BBV: Ex-OB verbreitet Fake-News
(PM) Die BBV Rhein-Neckar wird die Glasfaser in Bretten unter den Straßen und Gehwegen je nach Gegebenheiten in 60 bis 80 Zentimeter Tiefe verlegen. Auf Privatgrundstücken sind 40 Zentimeter geplant. Dabei wird sich das Unternehmen strikt an die Vorgaben durch das Amt für Technik und Umwelt der Stadt Bretten halten, mit dem die BBV bei der Planung und Ausbau eng zusammenarbeitet. „Wir wollen Bretten zukunftssicher ausbauen. Selbstverständlich setzen wir dabei auf sichere und bewährte Verlegemethoden, um auch langfristig potentielle Schäden für die Allgemeinheit und unsere Kunden zu vermeiden“, betonte Wolfgang Ruh, Leiter Vertrieb der BBV Deutschland.

Damit weist die BBV jüngste Aussagen des VBU-Vizevorsitzenden Paul Metzger gegenüber der Presse als falsch und unverantwortlich zurück. Dieser hatte dem Unternehmen unterstellt, in Bretten eine Verlegemethode der Glasfaser mit 20 Zentimetern Tiefe zu planen, durch die verstärkt Schäden auftreten könnten, für die die Stadt später haften müsse. Im BBV-Shop häufen sich seither massiv Anfragen besorgter Bürger und Kunden.

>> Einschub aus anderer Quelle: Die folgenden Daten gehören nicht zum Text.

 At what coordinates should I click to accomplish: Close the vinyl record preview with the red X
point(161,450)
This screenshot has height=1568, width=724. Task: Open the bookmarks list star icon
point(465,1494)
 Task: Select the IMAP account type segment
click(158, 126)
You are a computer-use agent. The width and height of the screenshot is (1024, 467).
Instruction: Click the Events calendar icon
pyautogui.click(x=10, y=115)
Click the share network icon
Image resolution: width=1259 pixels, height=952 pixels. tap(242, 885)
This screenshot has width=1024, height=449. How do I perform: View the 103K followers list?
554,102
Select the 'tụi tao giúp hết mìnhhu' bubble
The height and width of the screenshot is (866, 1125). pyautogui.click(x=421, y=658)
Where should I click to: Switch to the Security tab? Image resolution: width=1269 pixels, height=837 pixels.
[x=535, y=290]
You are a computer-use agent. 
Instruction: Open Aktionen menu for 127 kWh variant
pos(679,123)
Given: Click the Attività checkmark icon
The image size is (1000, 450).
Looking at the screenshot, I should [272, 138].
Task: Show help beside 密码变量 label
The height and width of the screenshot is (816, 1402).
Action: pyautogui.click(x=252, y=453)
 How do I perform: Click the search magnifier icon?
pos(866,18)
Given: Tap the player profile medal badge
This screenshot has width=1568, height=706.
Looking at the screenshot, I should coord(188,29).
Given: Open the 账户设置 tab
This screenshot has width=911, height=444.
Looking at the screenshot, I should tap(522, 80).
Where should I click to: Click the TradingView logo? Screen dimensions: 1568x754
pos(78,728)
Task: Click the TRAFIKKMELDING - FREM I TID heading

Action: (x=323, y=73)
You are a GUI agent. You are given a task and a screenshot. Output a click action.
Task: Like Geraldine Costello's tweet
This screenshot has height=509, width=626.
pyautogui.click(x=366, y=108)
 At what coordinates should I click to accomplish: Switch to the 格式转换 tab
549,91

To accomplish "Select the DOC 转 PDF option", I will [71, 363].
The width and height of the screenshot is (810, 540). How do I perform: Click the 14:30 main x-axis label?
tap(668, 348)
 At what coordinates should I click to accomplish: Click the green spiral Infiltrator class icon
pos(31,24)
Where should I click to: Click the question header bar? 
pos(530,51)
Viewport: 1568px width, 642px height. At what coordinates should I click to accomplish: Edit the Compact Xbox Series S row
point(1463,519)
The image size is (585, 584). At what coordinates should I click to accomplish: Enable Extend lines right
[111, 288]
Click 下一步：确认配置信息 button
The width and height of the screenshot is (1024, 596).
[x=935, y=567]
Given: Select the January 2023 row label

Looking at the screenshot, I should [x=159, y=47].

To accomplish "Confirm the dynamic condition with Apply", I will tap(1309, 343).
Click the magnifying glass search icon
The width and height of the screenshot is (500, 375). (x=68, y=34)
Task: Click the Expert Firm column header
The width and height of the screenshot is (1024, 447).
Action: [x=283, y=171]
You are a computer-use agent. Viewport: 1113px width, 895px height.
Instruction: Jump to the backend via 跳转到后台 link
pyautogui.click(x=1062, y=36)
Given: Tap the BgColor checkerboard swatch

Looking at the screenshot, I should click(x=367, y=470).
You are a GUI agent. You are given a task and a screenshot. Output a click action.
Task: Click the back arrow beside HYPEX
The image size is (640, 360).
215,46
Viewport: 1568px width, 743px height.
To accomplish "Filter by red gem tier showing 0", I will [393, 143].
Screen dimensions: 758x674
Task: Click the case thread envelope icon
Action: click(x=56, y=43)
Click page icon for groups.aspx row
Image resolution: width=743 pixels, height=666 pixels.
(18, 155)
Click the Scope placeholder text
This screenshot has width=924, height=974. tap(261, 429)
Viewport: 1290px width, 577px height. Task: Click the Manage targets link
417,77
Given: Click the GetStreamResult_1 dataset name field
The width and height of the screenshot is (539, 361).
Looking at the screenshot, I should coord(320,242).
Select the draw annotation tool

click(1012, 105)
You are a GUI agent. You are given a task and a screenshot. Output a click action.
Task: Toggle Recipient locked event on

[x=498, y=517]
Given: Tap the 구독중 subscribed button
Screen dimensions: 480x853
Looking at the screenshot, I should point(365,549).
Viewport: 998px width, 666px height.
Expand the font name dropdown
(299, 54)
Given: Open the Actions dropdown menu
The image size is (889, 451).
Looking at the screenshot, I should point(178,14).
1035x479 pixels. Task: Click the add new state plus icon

„Es handelt sich um Fake-News, mit der Herr Metzger die Bevölkerung verunsichert. Er hat niemals mit uns über die Planung und von uns eingesetzte Verlegeverfahren gesprochen. Uns ist völlig schleierhaft, wie er zu dieser substanzlosen Aussage kommt und welche Motive ihn bewegen“, äußerte sich Ruh sichtlich verärgert.

„Möglicherweise bezieht er sich auf das von einigen Telekommunikationsunternehmen eingesetzte kostengünstigere Micro- oder Nano-Trenching. Dieses setzt tatsächlich auf eine Verlegtiefe von zwei bis 20 Zentimetern. Das neue Verfahren wurde von uns allerdings an keiner Stelle diskutiert oder überhaupt in Erwägung gezogen. Wir halten dieses für sehr riskant, da spätere Schäden für Gehwege und Straßen nicht ausgeschlossen werden können und in Deutschland noch keine langfristigen positiven Erfahrungen vorliegen. Um derartige Fehlinformationen und Missverständnisse in Zukunft zu vermeiden, bieten wir Herrn Metzger gerne ein persönliches Gespräch an. Über seine Kontaktaufnahme würden wir uns freuen“, sagte Ruh abschließend.